New penalties for businesses that dud consumers
Wednesday, January 9, 2008/
Business owners could be subjected to new financial penalties for fleecing consumers by illegal methods such as bait advertising or pyramid selling under a new proposal being considered by the Federal and state governments.
State and federal consumer protection ministers are reportedly considering reforms that would allow the Australian Competition and Consumer Commission to seek civil penalties against companies that breach consumer protection provisions of the Trade Practices Act.
The consumer protection provisions prohibit a range of conduct, including misrepresentation, pyramid selling schemes where participants are paid merely for recruiting new participants, and bait advertising, which involves advertising a product at a very low price to get buyers in the door but then only making very few of the products available for sale.
Businesses that breach competition provisions of the act are currently subject to civil penalties of up to $10 million, three times the value of the benefit obtained or 10% of annual turnover, while individual business owners can be fined up to $500,000.
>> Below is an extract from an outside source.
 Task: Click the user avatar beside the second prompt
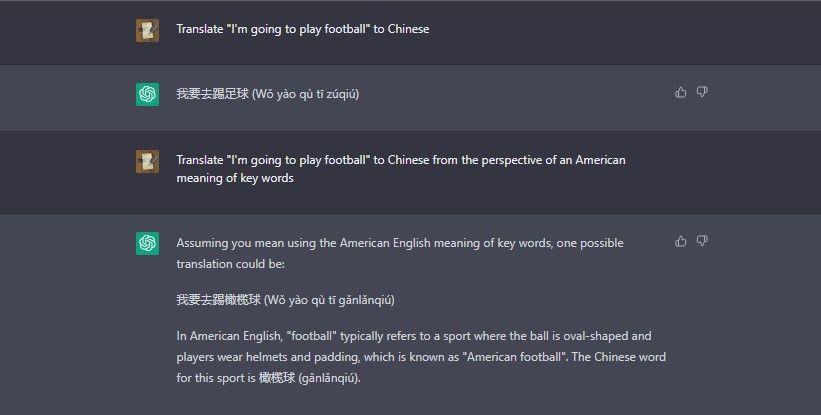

But penalties for breaches of consumer protection provisions are more limited, with the ACCC only able to seek jail terms – a penalty that is costly to seek and only appropriate in the most serious cases – and legal sanctions such as injunctions to stop the behaviour.
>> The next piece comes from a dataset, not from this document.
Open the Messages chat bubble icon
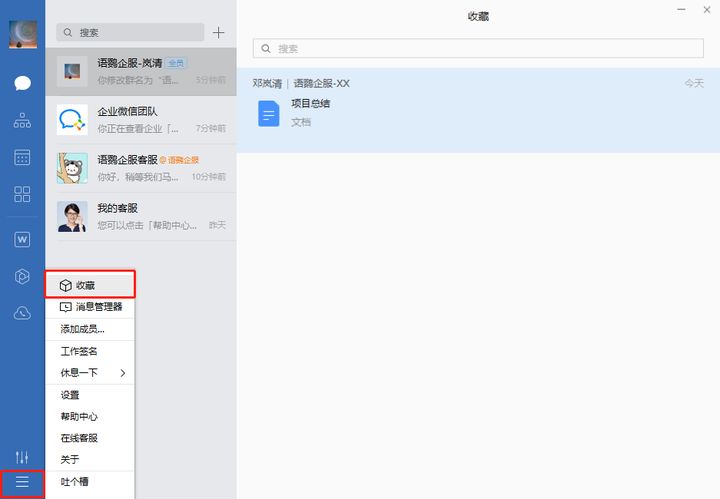The image size is (720, 499). (x=22, y=83)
This has meant that in some cases the ACCC has been limited in its ability to take meaningful legal action against businesses that breach consumer protection laws.
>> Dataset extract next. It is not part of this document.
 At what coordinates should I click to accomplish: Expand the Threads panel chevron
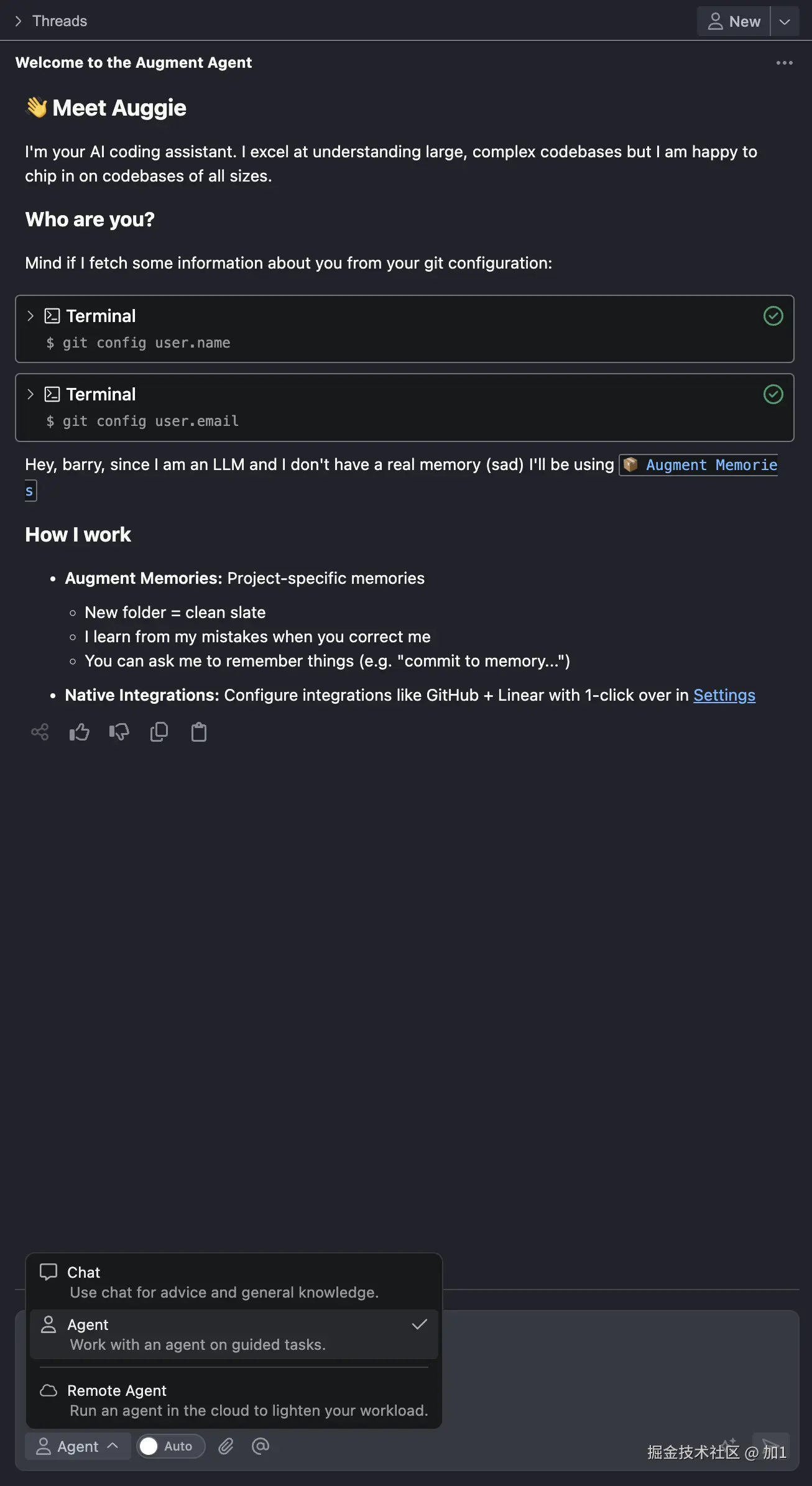(x=19, y=21)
If introduced, the new penalties could represent a double edged sword for SMEs, according to Slater & Gordon competition law expert Van Moulis. “The extra protection afforded to SMEs where they are suffering from prohibited conduct by competitors in a different context could be an extra responsibility to comply with the law,” he says.
But, Moulis says, even if the changes do go through, it does not necessarily follow that the ACCC will be able to undertake more prosecutions for breaches of consumer protection law.
“The ACCC lacks resources more than anything else – giving them more power is fine, but they just don’t have the resources to conduct more legal action, so it’s a funding issue and unless the Government provides better resources to the ACCC then it’s just a paper move,” he says.
The further progress of the proposal will depend on support and action from governments.